Is everything fixed yet? No? Goddammit. Well, at least we got our balls to the wall pomp and a face full of circumstance as Mr. Barry Popularity was allegedly enshrined as our 44th President (more on that later) and the Bush Administration finally ground to a halt. Everyone was there, from your favorite celebrities like Don King and Magic Johnson, Dennis Kucinich and Byron Dorgan, to nearly two million citizens with a high tolerance for freezing temperatures and soul legends wearing head bows that can be seen from outer space. Also there were all the living ex-Presidents and Vice-Presidents, as well as our current VP, one white cat short of full Bond villain resplendence. But what else happened?
  • Gay hating evangelical phony Rick Warren made the election and invocation of the first black President in our nation's history somehow come across like an increasingly bizarre pitch to sell you a used Datsun that he swears a little old lady only used once a week to drive to his mega-church.
  • Reverend Lowery on the other hand, knows a little something about a benediction, showmanship, color related rhyming, and a little thing called sincerity.
  • Obama was actually sworn in today on the Lincoln Bible. Which, oddly enough, is a Koran.
  • The White House Website got a little makeover.
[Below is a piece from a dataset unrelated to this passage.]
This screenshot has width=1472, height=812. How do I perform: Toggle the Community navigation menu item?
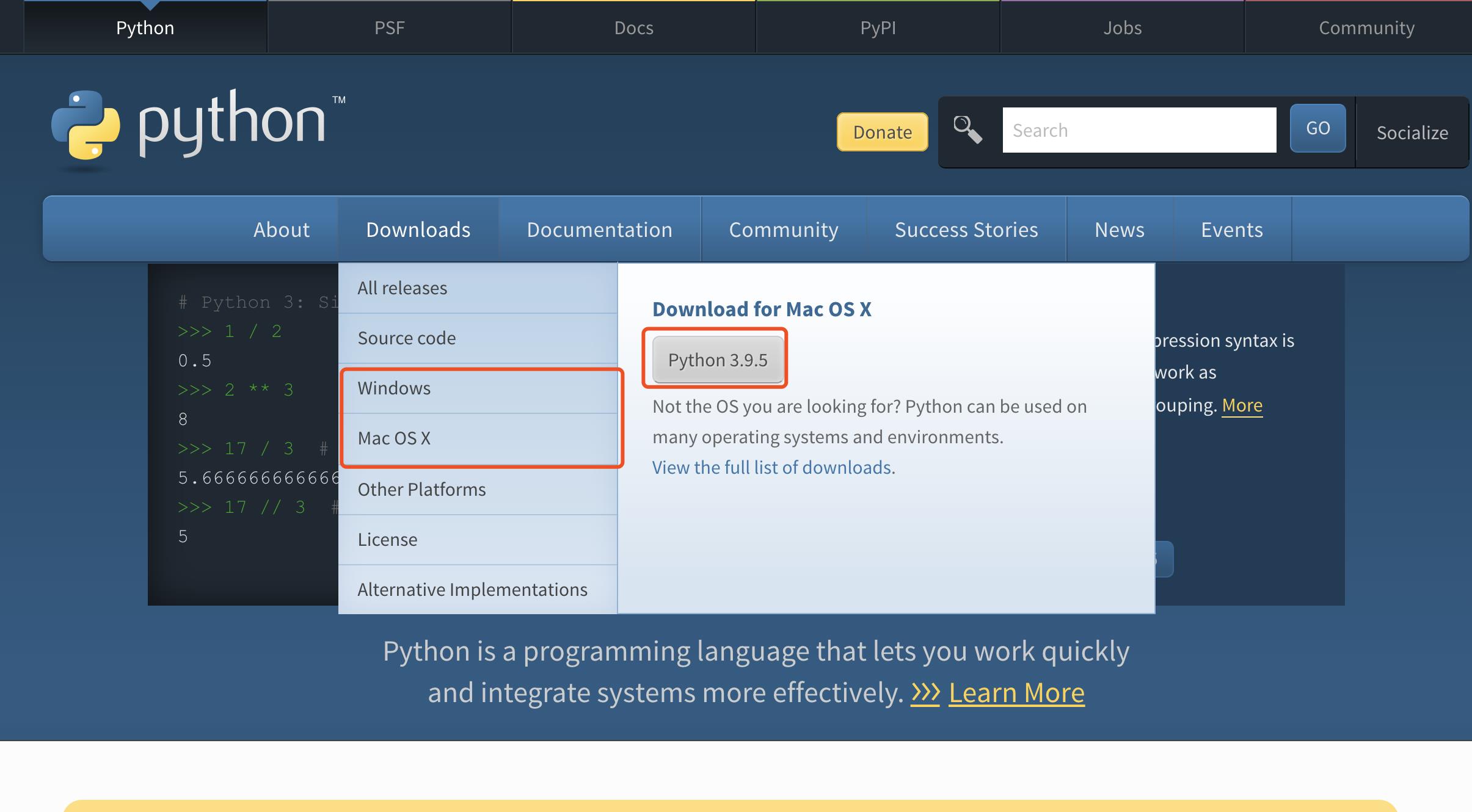pos(784,229)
In case you don't want to bother to look, it's essentially Obama's campaign website with the color white replacing blue. Same font and everything. There's even a blog and they even have a fake news brief up about Washington changing.
  • Chief Justice John Roberts fucked up the Inaugural Oath. Coincidentally he messed it up in such a way that it was actually the oath you have to take to become Postmaster General. Tragically Obama isn't really President now, but he does have some great ideas on shipping charges and stamps. Remember to put this in your "Crazy Right Wing Crank" file when Rush and Hannity try to claim this somehow invalidates Obama's Presidency along with the birth certificate thing, the Muslim thing, the black thing, and the Democrat thing. Historical fun fact: you don't actually need to take the oath, Obama officially became President the second the clock hit noon.
  • The stock market continued to fall into the toilet. This was the first day of trading since Citibank and Bank of America announced their massive losses on Friday. Either that was the cause or everyone on the stock market floor heard a loud noise, got spooked, and decided to sell.
  • Sen. Kennedy evidently had a seizure at the luncheon and had to be taken to a hospital. Sen. Byrd also had to be taken out of the luncheon due to his state after seeing his friend collapse. Both are fine and according to Chris Dodd, Kennedy was bitching about having to go to the hospital. In all likelihood both were probably just tired of hearing yet another speech from yet another President about how things were going to change, the American people were behind his agenda, and everyone needed to come together. It was all a ruse and they're both drinking in a bar right now, on their tenth round, bullshitting about whatever it is people who have been in the Senate for 1000 years bullshit about.